In just over 6 hours, Chels begins her induction, and Gabriel will be arriving within due time. This means that this is my last night as who I am now. The game is about to change. There are new rules, new players, and new levels. Hell, it’s a whole new game altogether.
So what do I say in this post?
If I were a better writer and more prepared, I would craft a heart-warming piece about the path we all take, and moments leading up to our purpose being fulfilled. But I am not that guy. Not yet.
Instead, all I can do is just write from what’s in my heart, and hope it’s raw enough to be of worth. Because filtered and manicured writing is not worth your time. I owe you more than that.
I’m scared something’s going to go wrong. With Gabriel, or with Chels. And I wouldn’t be able to do anything. That fear gets stronger the closer I get to his birth.
I’m trying to wrap my head around the fact that from a little cell grew something…someone… that will have the power to change my whole world. The very chemistry of my brain will be altered, and all of a sudden, I am my father, and Gabriel is me. All of the thoughts I have had about my Dad will be thought by my own son, and about me. My bloodline will continue, my smile, and my eyes, will transcend me. Even when I’m long gone, somebody out there will be smiling with my smile, and seeing the beauty in this world with my eyes. All from one cell. That’s all it takes.
I need him, just as much as he needs me. Gabriel, I mean. I think I have always needed him. People can say “You’ve done nothing, Matt. You’re poor and never went to college. You’re scarred and broken, and sometimes, things make you want to cry. Look at you. You’re still the same Matt. Nothing’s changed.” And I can finally say “You’re wrong. I’m the guardian of a new life, and I am his world.” And that will always be enough for me. Yeah, sometimes I still think maybe they’re right about me, that all the strength and wisdom I’ve gain isn’t even real. But then I realize I have the scars to prove it is. And soon, I will see all that I am come to life and hold my hand, and take comfort in my heartbeat. My voice will soothe him, and I’ll fight off the monsters that hide in the darkness.
So why am I here? What is it that I’m doing? To describe it exactly isn’t really possible. But I do know that I want to leave my son with a world that is better for me being alive in it. I want to make the world a better place than it was before I was born. And I’ve chosen to start by writing.
I’m trying to imagine how I’m going to be after tomorrow. When Gabriel is born, who will I become? I take comfort in knowing that I am about to become a better person. I think that when you stop living for yourself, the life you end up living is so much better than it would have been otherwise. Happiness comes from love, given and shared. There’s no secret or trick. It’s simple.
And while I have been happy, I think my true happiness will start in the eyes of my son looking up at me.
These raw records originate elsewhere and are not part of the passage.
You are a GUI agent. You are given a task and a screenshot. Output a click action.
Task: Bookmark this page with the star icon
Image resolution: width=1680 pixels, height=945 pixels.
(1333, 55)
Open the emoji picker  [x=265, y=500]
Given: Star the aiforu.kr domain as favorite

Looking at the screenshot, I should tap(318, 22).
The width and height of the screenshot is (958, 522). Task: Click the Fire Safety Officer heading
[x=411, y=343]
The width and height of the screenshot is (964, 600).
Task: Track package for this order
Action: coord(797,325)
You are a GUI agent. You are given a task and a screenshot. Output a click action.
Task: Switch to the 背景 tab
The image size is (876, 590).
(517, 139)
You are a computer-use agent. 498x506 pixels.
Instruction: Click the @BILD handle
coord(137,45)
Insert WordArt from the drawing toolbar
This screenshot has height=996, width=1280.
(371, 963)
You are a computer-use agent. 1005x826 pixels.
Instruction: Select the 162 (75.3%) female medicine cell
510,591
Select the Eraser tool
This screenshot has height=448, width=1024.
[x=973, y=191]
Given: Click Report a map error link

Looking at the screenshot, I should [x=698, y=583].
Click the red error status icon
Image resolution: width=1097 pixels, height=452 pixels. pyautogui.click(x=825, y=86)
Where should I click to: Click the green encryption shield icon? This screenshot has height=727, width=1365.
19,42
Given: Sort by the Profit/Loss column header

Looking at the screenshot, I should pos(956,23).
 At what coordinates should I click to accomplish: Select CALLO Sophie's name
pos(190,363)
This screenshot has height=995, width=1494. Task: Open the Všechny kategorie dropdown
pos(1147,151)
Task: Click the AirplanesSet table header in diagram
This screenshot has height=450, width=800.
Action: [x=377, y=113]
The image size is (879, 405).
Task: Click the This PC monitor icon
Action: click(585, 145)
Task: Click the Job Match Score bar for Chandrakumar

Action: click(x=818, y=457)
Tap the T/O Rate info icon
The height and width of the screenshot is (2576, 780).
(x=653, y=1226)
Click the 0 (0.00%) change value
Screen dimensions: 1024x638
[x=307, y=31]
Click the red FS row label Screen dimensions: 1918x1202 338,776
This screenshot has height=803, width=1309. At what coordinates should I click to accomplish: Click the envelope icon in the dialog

And so this post comes to an end so I can get some sleep. It’s not well structured, and may not even be that good, but it’s real and honest. And what is real and true is not always perfect. But there’s passion and life here in these words. These words are what our lives are made of. And this post is for me, really, anyway. I’m saying goodbye to all that I was, and embracing the person I will become and all that I could be.